When drilling into teeth, the virtual mouth gives students tactile feedback, so they can experience the difference between drilling into health enamel or decaying teeth. It is this sensation of resistance that helps students learn how much pressure to use when drilling.
The University of Leeds is the first institution in the UK to invest in enough virtual mouths so that every student on its courses can regularly experience the virtual world of dentistry.
Director of Student Education at the University of Leeds Dental Institute, Professor Paul Brunton, believes this will create a new ‘virtual’ standard of dentistry training, build confidence in dental students and go a long way to relieve any patient anxieties.
He said: ‘Up until now, students have practiced using a phantom head. You need these to help you get to grips with what it’s like to have a real patient in front of you. But it’s still a big step to then drill into someone’s teeth for the first time. Dentistry is all about skill, dexterity and most importantly, practice. So having a virtual mouth to test and perfect your skills on, time and time again, means our students are going to be very well practiced before they treat a patient.’
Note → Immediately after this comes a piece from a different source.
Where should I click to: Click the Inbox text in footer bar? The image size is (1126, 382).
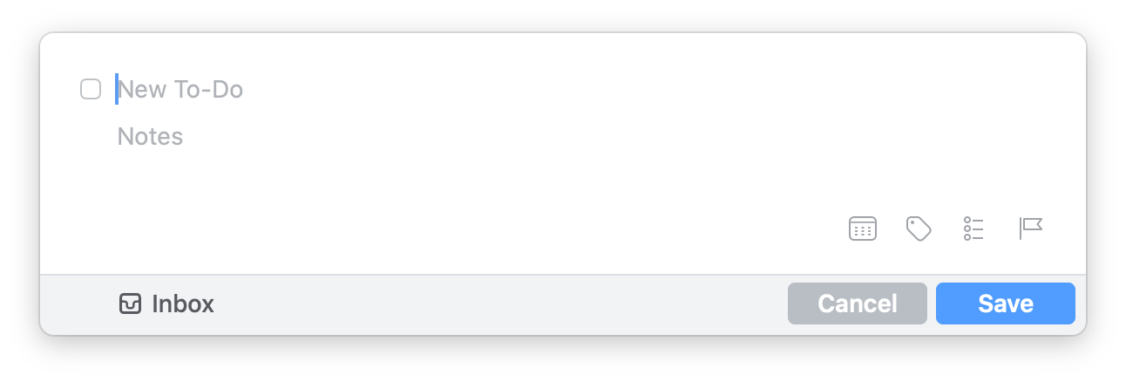[183, 304]
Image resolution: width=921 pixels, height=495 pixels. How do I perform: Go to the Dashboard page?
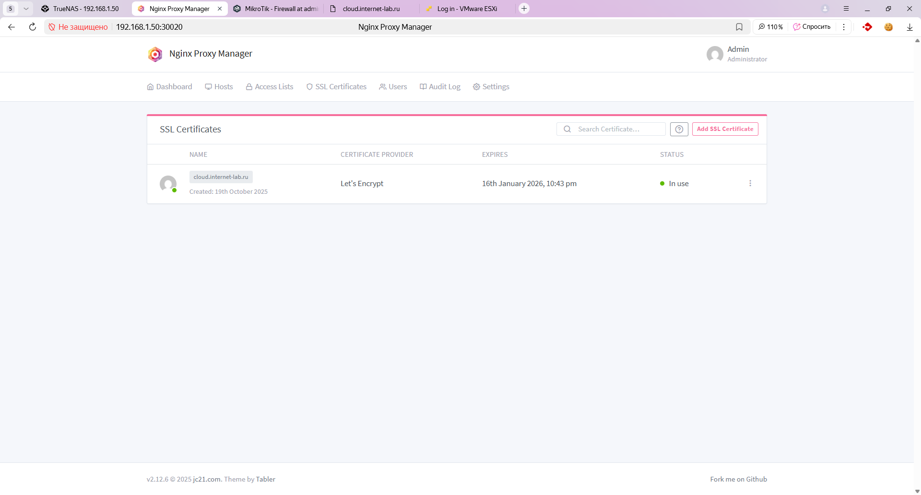click(169, 87)
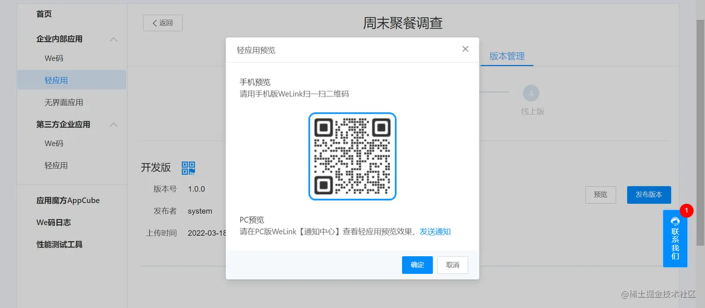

The virtual environment also allows dental students to play back what they’ve done, examine their technique, analyse how successful they were and identify areas for improvement.
It also prepares students for a wider range of dental procedures, building up more complex cases than a phantom head can offer, such as tackling decay on a single tooth through to opening teeth for root canal treatment.
He added: ‘The students who have trialled the virtual mouths have already appreciated the very realistic experience it offers, even down to working with a tongue that reacts to your touch. This technology presents a huge step forward in the way dentistry students will master their training.’